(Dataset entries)
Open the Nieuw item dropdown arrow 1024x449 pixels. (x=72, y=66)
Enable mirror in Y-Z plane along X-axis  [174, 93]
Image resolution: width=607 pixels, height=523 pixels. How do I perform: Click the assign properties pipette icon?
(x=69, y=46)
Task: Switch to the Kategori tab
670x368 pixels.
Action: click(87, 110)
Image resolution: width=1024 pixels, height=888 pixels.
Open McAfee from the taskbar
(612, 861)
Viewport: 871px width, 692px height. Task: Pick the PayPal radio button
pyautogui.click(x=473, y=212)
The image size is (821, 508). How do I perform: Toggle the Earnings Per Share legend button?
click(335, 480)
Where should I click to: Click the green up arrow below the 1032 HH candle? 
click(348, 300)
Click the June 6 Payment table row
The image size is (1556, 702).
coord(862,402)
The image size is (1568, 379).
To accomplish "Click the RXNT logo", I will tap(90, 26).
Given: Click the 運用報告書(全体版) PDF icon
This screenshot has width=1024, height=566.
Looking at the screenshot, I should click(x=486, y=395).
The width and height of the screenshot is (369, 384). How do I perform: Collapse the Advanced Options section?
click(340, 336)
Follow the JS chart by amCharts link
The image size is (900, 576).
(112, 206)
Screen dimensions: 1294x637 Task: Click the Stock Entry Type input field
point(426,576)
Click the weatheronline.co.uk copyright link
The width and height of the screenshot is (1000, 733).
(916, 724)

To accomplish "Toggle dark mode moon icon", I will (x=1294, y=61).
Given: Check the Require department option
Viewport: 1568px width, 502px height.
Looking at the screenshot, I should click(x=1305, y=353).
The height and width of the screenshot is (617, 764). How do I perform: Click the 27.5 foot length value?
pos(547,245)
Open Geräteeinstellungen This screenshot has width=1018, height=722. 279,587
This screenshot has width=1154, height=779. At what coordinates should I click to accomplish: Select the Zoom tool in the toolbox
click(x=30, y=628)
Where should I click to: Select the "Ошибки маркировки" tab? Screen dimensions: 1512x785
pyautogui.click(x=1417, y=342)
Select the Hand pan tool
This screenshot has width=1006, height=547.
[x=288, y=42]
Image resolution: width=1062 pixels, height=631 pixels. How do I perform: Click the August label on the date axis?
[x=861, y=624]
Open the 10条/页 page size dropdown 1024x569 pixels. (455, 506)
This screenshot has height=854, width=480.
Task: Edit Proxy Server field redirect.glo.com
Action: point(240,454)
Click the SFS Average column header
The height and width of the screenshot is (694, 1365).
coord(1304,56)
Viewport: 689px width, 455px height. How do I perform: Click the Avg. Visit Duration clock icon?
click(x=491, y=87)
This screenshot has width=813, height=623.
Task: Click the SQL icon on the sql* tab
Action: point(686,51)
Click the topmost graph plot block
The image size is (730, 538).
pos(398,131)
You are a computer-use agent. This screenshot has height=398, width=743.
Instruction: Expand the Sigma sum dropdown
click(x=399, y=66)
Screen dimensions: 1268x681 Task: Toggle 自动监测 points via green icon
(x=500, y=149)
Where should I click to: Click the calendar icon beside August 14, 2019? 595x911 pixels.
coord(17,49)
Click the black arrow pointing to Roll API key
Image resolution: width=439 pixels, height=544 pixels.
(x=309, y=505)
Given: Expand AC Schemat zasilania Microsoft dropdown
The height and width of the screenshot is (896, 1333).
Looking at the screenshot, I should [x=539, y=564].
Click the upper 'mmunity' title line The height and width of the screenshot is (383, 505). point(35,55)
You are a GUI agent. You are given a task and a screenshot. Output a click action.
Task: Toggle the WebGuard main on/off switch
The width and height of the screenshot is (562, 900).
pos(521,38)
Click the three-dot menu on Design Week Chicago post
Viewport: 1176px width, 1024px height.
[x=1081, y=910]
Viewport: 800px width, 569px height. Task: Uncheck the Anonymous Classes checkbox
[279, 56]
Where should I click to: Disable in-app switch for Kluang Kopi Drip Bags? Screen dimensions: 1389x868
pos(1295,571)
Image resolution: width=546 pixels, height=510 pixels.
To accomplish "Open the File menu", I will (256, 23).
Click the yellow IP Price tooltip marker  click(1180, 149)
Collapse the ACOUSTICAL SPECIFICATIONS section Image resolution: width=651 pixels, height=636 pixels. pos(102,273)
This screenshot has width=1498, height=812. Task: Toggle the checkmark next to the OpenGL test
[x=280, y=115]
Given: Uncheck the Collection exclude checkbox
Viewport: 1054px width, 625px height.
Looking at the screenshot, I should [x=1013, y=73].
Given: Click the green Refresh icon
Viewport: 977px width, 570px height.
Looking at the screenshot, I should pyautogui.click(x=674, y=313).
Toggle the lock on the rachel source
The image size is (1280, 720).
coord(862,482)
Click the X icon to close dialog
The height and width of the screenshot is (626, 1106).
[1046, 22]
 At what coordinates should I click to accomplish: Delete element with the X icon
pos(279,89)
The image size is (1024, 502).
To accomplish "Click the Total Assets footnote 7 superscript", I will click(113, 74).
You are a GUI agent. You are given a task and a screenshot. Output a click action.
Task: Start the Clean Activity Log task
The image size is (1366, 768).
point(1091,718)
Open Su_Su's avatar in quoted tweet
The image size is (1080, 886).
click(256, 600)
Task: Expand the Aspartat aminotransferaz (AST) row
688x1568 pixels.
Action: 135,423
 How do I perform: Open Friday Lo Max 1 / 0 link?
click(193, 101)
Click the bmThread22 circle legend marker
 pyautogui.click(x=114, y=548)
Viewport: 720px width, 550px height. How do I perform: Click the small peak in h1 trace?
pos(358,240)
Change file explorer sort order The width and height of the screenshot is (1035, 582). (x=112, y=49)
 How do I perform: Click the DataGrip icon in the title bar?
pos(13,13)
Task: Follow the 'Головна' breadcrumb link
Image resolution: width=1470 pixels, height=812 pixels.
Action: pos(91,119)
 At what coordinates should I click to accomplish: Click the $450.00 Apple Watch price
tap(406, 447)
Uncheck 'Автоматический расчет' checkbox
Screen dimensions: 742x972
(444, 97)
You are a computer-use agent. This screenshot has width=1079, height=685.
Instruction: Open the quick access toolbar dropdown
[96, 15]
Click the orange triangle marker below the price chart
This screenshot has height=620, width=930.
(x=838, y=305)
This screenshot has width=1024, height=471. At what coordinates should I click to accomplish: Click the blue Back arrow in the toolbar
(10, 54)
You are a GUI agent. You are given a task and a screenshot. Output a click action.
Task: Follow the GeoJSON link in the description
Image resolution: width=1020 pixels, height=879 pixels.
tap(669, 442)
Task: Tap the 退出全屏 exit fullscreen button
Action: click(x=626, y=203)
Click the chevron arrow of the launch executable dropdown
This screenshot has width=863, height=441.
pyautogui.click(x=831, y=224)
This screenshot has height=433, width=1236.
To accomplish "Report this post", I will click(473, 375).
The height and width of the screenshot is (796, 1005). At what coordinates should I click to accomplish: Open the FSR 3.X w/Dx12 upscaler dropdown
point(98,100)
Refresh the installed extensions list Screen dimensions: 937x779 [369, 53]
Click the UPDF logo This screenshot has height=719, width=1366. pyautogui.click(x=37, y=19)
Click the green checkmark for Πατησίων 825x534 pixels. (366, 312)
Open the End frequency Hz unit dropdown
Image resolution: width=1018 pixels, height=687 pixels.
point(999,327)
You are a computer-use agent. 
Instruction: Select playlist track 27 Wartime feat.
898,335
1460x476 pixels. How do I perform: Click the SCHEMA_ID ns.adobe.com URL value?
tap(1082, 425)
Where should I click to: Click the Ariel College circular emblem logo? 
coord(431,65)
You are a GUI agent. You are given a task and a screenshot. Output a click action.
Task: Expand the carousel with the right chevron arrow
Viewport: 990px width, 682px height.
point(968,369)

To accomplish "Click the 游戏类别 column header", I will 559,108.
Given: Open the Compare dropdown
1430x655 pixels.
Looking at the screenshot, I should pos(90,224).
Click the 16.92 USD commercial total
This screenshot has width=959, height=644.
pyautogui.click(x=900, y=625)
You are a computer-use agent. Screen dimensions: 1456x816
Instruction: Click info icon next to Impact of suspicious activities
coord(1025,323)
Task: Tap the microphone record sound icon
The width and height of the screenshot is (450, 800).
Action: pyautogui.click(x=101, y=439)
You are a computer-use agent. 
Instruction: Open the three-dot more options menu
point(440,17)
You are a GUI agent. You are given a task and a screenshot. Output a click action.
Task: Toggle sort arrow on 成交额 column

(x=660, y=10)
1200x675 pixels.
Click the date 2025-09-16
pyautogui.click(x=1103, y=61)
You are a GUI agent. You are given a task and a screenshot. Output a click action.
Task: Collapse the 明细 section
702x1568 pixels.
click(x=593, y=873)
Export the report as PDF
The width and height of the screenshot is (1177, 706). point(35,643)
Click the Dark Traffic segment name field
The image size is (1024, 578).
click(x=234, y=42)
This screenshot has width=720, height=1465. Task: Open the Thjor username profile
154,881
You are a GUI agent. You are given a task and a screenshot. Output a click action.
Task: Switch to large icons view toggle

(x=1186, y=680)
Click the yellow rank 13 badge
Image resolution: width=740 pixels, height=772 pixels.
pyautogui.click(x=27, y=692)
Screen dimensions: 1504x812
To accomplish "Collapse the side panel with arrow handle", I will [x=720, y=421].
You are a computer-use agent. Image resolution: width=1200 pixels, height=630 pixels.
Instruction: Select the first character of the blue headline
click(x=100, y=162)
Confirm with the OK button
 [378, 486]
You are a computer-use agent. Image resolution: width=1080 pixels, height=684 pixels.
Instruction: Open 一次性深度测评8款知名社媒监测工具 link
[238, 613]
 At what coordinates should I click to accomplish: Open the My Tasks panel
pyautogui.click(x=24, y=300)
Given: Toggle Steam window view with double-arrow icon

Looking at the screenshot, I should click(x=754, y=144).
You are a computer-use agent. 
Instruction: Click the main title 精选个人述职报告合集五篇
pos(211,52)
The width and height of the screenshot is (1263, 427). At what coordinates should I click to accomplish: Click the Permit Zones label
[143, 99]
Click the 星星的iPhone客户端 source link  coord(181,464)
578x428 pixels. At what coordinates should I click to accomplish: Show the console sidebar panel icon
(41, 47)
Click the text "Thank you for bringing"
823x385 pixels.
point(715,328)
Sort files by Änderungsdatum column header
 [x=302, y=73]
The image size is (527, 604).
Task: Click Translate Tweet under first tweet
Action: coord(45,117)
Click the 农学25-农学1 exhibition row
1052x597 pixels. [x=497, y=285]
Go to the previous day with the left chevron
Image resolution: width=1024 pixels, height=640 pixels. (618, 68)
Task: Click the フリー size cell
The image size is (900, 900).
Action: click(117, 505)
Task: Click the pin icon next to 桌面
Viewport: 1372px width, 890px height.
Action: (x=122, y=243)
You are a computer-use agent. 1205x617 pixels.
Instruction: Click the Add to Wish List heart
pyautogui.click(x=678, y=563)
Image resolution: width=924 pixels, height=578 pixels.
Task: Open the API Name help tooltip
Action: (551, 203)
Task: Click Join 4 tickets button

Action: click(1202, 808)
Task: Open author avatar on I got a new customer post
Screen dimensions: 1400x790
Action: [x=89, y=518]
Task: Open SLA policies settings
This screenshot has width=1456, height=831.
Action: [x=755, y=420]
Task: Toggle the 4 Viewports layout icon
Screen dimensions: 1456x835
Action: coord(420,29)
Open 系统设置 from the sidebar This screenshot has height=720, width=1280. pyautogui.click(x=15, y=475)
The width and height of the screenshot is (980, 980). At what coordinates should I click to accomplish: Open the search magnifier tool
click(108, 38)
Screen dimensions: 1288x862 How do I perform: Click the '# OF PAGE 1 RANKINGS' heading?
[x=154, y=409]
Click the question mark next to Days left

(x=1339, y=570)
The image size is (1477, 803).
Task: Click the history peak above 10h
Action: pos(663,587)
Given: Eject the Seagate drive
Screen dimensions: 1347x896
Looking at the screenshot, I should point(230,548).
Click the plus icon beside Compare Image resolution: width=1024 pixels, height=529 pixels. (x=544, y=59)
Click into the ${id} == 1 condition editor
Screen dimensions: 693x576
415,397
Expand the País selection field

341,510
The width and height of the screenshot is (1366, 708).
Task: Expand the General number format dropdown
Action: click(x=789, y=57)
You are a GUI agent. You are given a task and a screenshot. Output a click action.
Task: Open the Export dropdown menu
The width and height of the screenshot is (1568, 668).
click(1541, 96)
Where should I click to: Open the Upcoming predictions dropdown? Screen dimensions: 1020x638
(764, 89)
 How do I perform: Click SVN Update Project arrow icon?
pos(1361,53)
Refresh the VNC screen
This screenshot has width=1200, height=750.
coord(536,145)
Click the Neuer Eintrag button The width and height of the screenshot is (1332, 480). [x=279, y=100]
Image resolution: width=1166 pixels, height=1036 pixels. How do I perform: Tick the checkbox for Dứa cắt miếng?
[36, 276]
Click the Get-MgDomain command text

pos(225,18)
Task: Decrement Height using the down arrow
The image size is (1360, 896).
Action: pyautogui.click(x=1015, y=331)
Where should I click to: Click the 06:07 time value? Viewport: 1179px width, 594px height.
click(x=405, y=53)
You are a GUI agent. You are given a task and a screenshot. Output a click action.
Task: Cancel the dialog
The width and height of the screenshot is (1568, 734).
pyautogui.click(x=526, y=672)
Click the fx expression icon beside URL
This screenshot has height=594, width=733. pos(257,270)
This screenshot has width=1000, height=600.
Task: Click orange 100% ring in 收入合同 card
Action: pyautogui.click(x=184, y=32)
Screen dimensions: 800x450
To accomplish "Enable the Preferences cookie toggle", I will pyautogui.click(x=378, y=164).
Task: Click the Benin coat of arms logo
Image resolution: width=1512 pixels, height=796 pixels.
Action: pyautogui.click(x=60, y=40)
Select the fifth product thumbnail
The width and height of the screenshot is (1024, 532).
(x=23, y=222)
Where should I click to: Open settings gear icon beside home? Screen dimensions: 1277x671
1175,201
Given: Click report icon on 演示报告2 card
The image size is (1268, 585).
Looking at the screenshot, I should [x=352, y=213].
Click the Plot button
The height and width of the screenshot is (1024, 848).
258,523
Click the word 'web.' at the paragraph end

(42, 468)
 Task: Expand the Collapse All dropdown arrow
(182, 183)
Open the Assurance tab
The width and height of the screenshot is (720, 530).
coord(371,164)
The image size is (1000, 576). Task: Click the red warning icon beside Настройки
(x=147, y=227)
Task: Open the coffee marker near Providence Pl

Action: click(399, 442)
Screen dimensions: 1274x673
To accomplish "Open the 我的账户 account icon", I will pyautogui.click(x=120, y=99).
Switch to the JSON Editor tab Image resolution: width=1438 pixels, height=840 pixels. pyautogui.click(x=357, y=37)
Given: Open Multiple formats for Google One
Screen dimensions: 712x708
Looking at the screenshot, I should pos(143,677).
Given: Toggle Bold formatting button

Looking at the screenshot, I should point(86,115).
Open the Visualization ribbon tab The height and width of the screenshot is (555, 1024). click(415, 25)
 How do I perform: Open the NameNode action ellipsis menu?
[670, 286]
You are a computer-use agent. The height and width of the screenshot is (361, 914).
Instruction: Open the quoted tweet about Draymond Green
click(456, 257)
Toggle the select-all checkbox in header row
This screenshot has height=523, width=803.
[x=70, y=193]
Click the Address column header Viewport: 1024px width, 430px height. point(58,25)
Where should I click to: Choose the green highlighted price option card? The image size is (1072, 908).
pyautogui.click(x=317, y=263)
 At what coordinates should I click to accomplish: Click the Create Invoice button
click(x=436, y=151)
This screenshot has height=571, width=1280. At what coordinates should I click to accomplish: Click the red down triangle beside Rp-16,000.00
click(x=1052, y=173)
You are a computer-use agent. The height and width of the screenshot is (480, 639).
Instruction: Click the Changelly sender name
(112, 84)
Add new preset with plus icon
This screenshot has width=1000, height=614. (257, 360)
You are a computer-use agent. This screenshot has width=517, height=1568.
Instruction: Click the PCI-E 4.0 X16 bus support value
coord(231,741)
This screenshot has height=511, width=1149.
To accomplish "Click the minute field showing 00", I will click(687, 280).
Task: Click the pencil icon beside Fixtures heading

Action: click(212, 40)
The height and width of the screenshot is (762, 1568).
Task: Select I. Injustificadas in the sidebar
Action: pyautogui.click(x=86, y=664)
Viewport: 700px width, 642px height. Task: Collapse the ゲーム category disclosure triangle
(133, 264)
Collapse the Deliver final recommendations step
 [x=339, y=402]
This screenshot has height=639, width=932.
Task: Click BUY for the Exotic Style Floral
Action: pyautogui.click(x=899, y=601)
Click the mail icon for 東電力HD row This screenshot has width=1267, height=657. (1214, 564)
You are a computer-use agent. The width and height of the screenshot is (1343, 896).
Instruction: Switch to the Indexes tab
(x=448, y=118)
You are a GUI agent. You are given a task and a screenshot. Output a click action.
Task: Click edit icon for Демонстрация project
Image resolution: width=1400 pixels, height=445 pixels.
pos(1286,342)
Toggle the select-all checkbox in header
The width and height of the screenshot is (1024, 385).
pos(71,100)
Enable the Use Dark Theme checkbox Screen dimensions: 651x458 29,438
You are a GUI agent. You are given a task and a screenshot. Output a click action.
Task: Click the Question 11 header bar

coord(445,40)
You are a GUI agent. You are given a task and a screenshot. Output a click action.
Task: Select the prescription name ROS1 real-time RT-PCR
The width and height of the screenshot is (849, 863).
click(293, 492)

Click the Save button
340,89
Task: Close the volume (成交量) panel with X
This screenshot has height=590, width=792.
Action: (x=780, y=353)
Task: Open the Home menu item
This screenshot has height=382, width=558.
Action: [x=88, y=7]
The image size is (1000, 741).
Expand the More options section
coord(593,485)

▶ What you should do: Repeat only what lies between the first line of the data and the line containing "Open Geräteeinstellungen This", both of those lines included, exactly as it stands.

▶ Response to this task:
Open the Nieuw item dropdown arrow 1024x449 pixels. (x=72, y=66)
Enable mirror in Y-Z plane along X-axis  [174, 93]
Image resolution: width=607 pixels, height=523 pixels. How do I perform: Click the assign properties pipette icon?
(x=69, y=46)
Task: Switch to the Kategori tab
670x368 pixels.
Action: click(87, 110)
Image resolution: width=1024 pixels, height=888 pixels.
Open McAfee from the taskbar
(612, 861)
Viewport: 871px width, 692px height. Task: Pick the PayPal radio button
pyautogui.click(x=473, y=212)
The image size is (821, 508). How do I perform: Toggle the Earnings Per Share legend button?
click(335, 480)
Where should I click to: Click the green up arrow below the 1032 HH candle? 
click(348, 300)
Click the June 6 Payment table row
The image size is (1556, 702).
coord(862,402)
The image size is (1568, 379).
To accomplish "Click the RXNT logo", I will tap(90, 26).
Given: Click the 運用報告書(全体版) PDF icon
This screenshot has width=1024, height=566.
Looking at the screenshot, I should click(x=486, y=395).
The width and height of the screenshot is (369, 384). How do I perform: Collapse the Advanced Options section?
click(340, 336)
Follow the JS chart by amCharts link
The image size is (900, 576).
(112, 206)
Screen dimensions: 1294x637 Task: Click the Stock Entry Type input field
point(426,576)
Click the weatheronline.co.uk copyright link
The width and height of the screenshot is (1000, 733).
(916, 724)

To accomplish "Toggle dark mode moon icon", I will (x=1294, y=61).
Given: Check the Require department option
Viewport: 1568px width, 502px height.
Looking at the screenshot, I should click(x=1305, y=353).
The height and width of the screenshot is (617, 764). How do I perform: Click the 27.5 foot length value?
pos(547,245)
Open Geräteeinstellungen This screenshot has width=1018, height=722. 279,587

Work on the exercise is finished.